After a day of pure bliss and indulgence making the most of what I don’t have back home (and I don’t think I ever could), the FOMO seemed to be calling to me, somewhat. As beautiful as this apartment is, should I be spending so much time inside? The app on my phone is buzzing like a starving and determined mosquito every few minutes, telling me about the things other ‘nomads’ want to get together to do. I’m swiping away like the bugs they are, because I still need a bit of time to touch down, I still need to be constantly landing.
Don’t I? Or was last night enough? I can stay home and watch movies at my family home in December when it’s empty. I should go out and do something else. I should explore. I don’t want this place to become a gold-plated cage, do I? But surely one more day in will be good for me.
I think back to my question… do people get used to this? Do people get bored of this?
Will I get used to or bored of this? I really hope not.
But every now and again, I can’t help but see the other residents in the building that I’ve passed by in hallways, the lobby, in the elevators. The blank look on their face, the shuffling from one area to the other. The amount of foreigners in sportswear and tanktops, glassy, glazed over eyes. There seems to be ice on their shoulders, a world of division between us. I open the door for one tankytoppy foreigner entering the lobby before he can get his keycard out and step aside with a smile… and he walks straight past me without a look or word.
I’m reclining back on the sofa, looking up at the ceiling and wondering whether that happens to everyone. Is that just part of normal life? Am I thinking and hoping for too much? Would I become like that if I lived here? And my memory flashes back to the residential condo in On Nut, and I was in a world of smiles, bowing, coming home from my endless wandering and smiling at the old woman who does my laundry hanging out with mothers and their babies in the play area, laughing into the night.
Uh oh. I feel like I have to get out of here.
So, off I go to volunteer at a “Kid’s Day,” at the charity foundation I walked past on the way to Benjakitti Park. I take a wrong turn and end up walking down a road with no streets, passing by little man-made shacks and homes. I see a quartet of tanned men drinking Chang and smiling happily, as if they had no worries. I walk along and find huge roosters and cages with pigeons, budgies, dogs and chickens. As I stare at them, the owner turns up on his bike, smiles and I ask if they’re his. He says yes. He points at the chicken, “chick-enn” he tells me and I say the Thai word and he nods happily and then zooms away.

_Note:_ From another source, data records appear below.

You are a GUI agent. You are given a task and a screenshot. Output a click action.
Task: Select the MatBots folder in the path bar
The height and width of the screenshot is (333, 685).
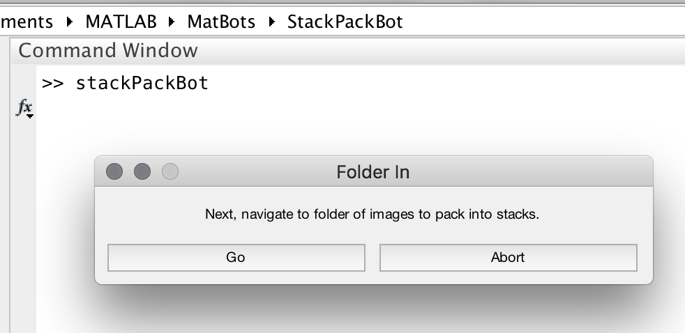(221, 22)
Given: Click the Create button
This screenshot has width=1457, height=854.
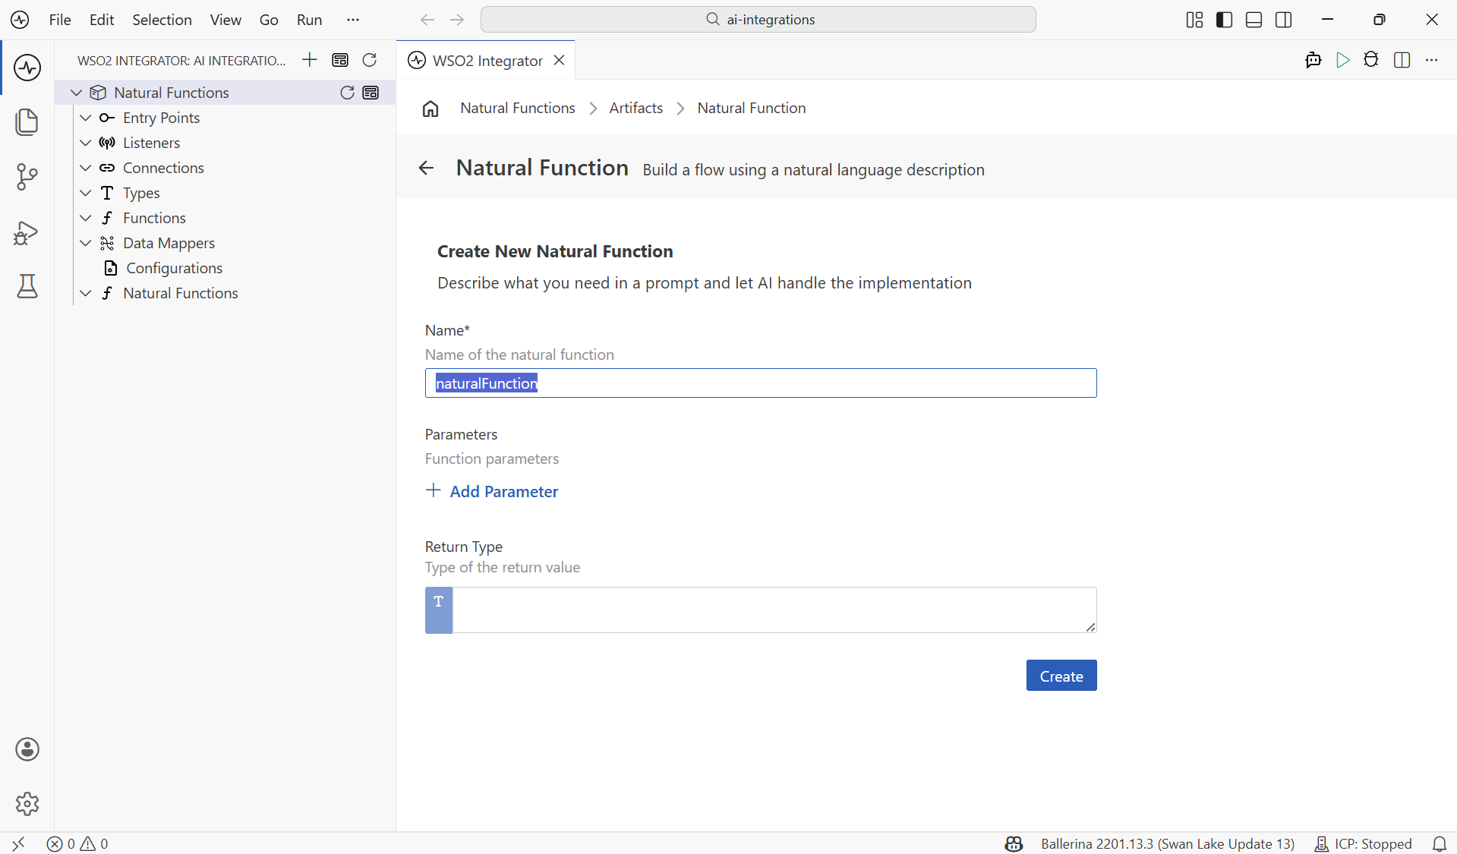Looking at the screenshot, I should 1061,676.
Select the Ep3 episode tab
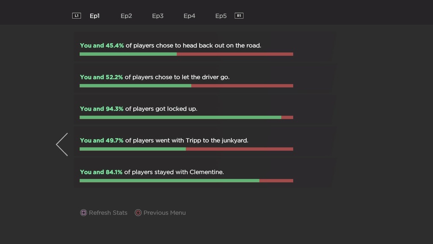 click(158, 16)
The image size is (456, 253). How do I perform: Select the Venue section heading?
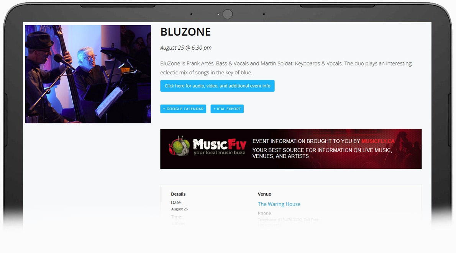(264, 194)
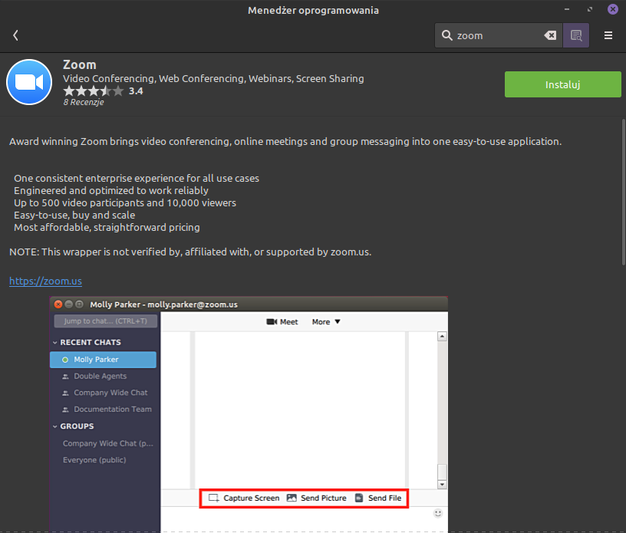Expand the More dropdown in screenshot
Image resolution: width=626 pixels, height=533 pixels.
pos(326,322)
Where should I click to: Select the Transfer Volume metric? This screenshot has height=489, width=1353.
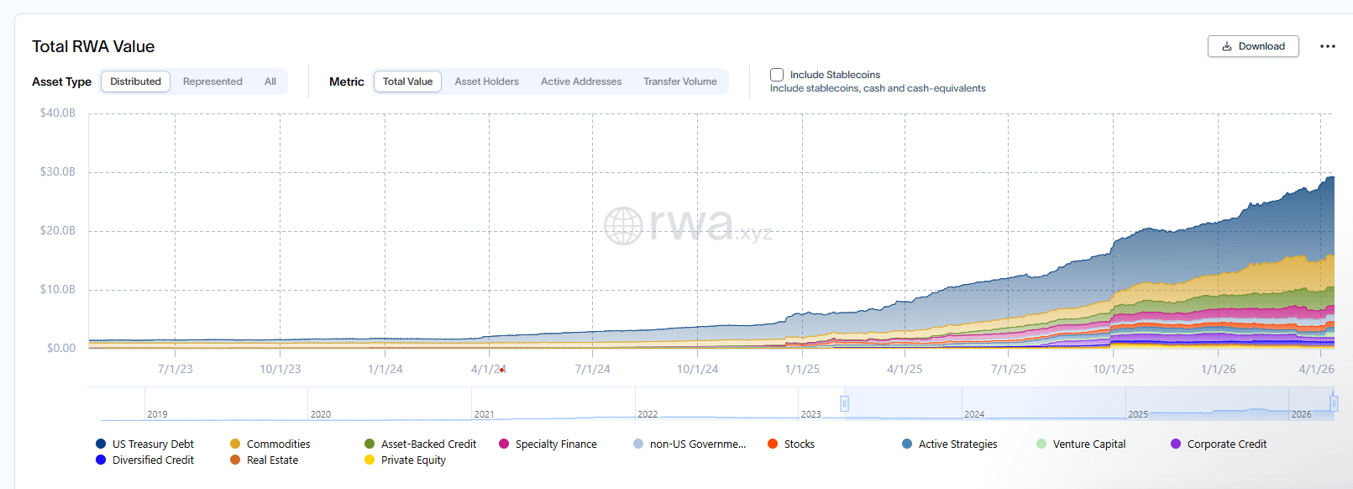pyautogui.click(x=679, y=82)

I’m VERY fucking lost, and stand on the side of this dusty path watching the budgies follow me back and forth, the huge rooster eyeing me from behind some plants and somehow… I feel very comfortable, here. I feel like I could spend more time here, instead of looking at my phone to check the location of my driver. Instead of being in my duplex wondering how I could spend my time.

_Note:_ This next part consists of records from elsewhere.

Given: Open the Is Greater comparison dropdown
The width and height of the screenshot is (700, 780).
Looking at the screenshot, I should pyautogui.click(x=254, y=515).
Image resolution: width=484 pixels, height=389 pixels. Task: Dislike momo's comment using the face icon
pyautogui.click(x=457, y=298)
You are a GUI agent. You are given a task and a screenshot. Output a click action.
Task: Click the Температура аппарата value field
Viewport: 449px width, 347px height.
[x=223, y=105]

My driver whisks me away and I try to feel good about the wind whipping through my curls, but something feels off. I get off at the Bangkok Vocational School, with a group of Thai families lining up outside, and finally make my way into a big sports hall. There’s lots of local and foreign people around in the blue t-shirts of the foundation, and I’m walking around looking confused as to where to go and get started.
It’s not the most welcoming environment, and after trying to ask at least 3 people what I’m supposed to be doing (who also don’t know what they’re doing), I’m pointed to a corner of the hall and told that I’ll be giving out donated pillows and slippers. I stand in my lonely little place, watching the other volunteers smiling, having fun and laughing with each other as I try to pick out who the regulars are and who are my fellow newbie kin. I start ripping open boxes of pillows and stacking them to make my job easier, reminding me of my previous life working in events, when I was destroying myself to save so I can one day be abroad, in a place like Thailand, where I can…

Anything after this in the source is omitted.